BFH-Urteil vom 22. Februar 2021, IX R 7/20
Sachverhalt:
Die Steuerpflichtige (Mutter) vermietete eine Eigentumswohnung unbefristet an ihre Tochter. Diese lag im ersten Obergeschoss eines Hauses. Die Wohnung war 57 qm groß und beinhaltete eine Einbauküche. Der Mietzins belief sich auf 300 € zzgl. Nebenkosten in Höhe von 119 €.
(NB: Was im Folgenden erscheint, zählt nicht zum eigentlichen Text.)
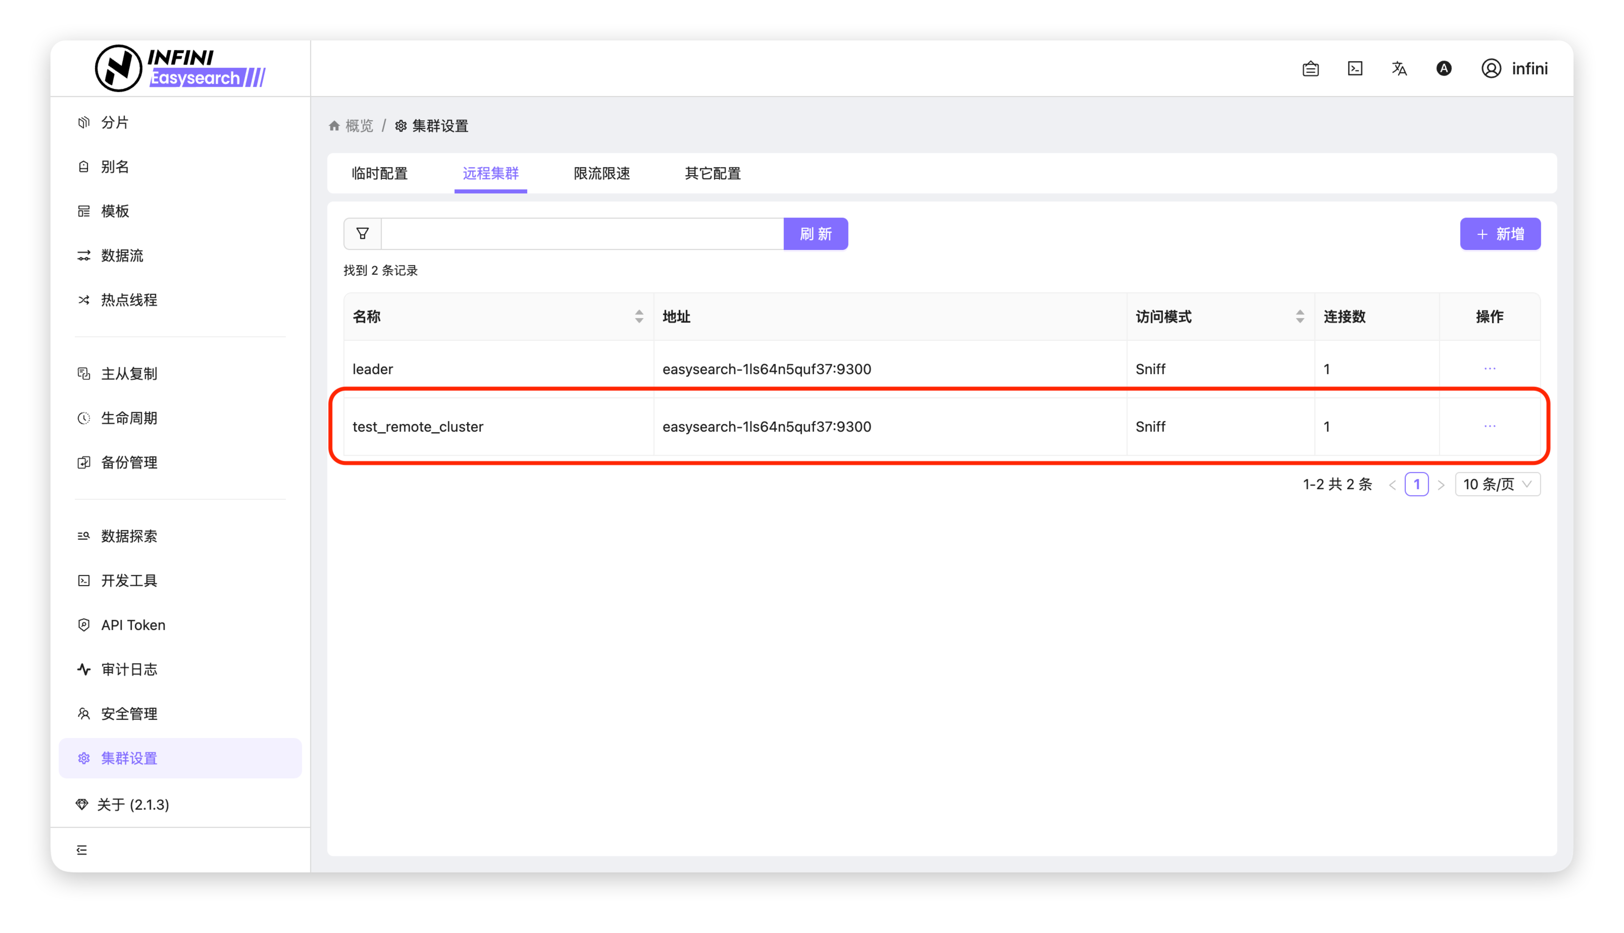
Task: Open the briefcase icon in top bar
Action: 1311,69
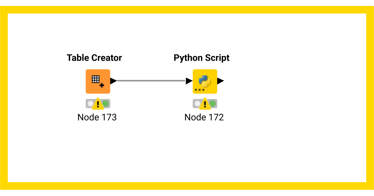This screenshot has height=196, width=374.
Task: Click the green status light of Node 172
Action: point(213,103)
Die Mutter war Eigentümerin einer weiteren Wohnung im gleichen Haus (zweites OG), ebenfalls ausgestattet mit einer Einbauküche. Die Wohnfläche der Wohnung belief sich ebenfalls auf 57 qm. Der Mieter dieser Wohnung zahlte 500 € zzgl. Nebenkosten in Höhe von 78 €.
Es kam zum Streit mit der Finanzverwaltung, da diese davon ausging, dass die Wohnung an die Tochter verbilligt überlassen sei. Im Vergleich zur vermieteten Wohnung im Obergeschoss berechnete das Finanzamt einen entgeltlichen Anteil von 64,01 %, sodass es wegen § 21 Abs. 2 Satz 1 EStG zur Werbungskostenkürzung kam. 64,01 % seien weniger als 66 % der „ortsüblichen Miete“.
Entscheidung des BFH:
Die ortsübliche Miete wurde vom Finanzgericht nicht mit dem Mietspiegel ermittelt, sondern es wurde die Vergleichsmiete des weiteren Mieters im Haus herangezogen. Ein Vergleich der ortsüblichen Kaltmiete ergibt eine entgeltliche Überlassung von 89,89 %.
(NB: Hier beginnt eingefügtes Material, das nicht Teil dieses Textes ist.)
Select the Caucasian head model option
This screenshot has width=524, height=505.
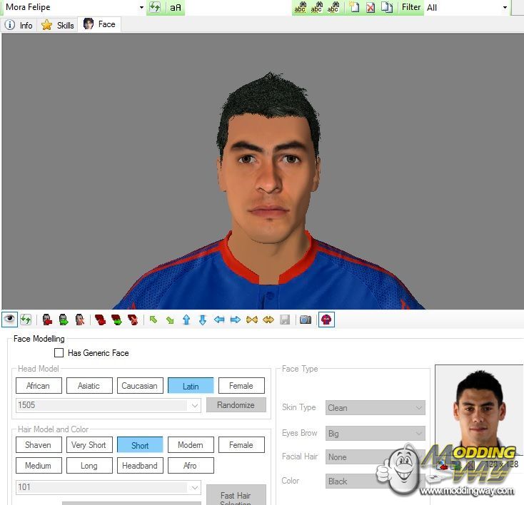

Der BFH stellte fest, dass das Finanzgericht gegen Rechtsgrundsätze verstoßen habe. Das Finanzgericht hat bei der Ermittlung der ortsüblichen Miete den vorhandenen qualifizierten Mietspiegel rechtsfehlerhaft nicht berücksichtigt. Es ermittelte die ortsübliche Miete nur anhand der Miete der Wohnung gleicher Größe und Ausstattung im selben Haus.
Der BFH nimmt mit dieser Entscheidung eine Rechtsprechungsänderung vor. In der Vergangenheit hatte er entschieden, dass für die Sachverhaltsaufklärung eine vergleichbare im gleichen Haus liegende fremdvermietete Wohnung als Maßstab für die Ermittlung der ortsüblichen Miete ausreiche, vgl. BFH Urteil vom 19.09.2008, IX B 102/08. Daran hält der BFH nun nicht weiter fest.
Praktikerhinweis:
Beachten Sie, dass § 20 Abs. 2 EStG zum 01.01.2021 geändert wurde! Die sog. Vollentgeltlichkeitsgrenze wurde herabgesetzt. Beträgt das Entgelt für die Überlassung einer Wohnung zu Wohnzwecken weniger als 50 % der ortsüblichen Miete, so ist die Nutzungsüberlassung in einen entgeltlichen und unentgeltlichen Teil aufzuteilen.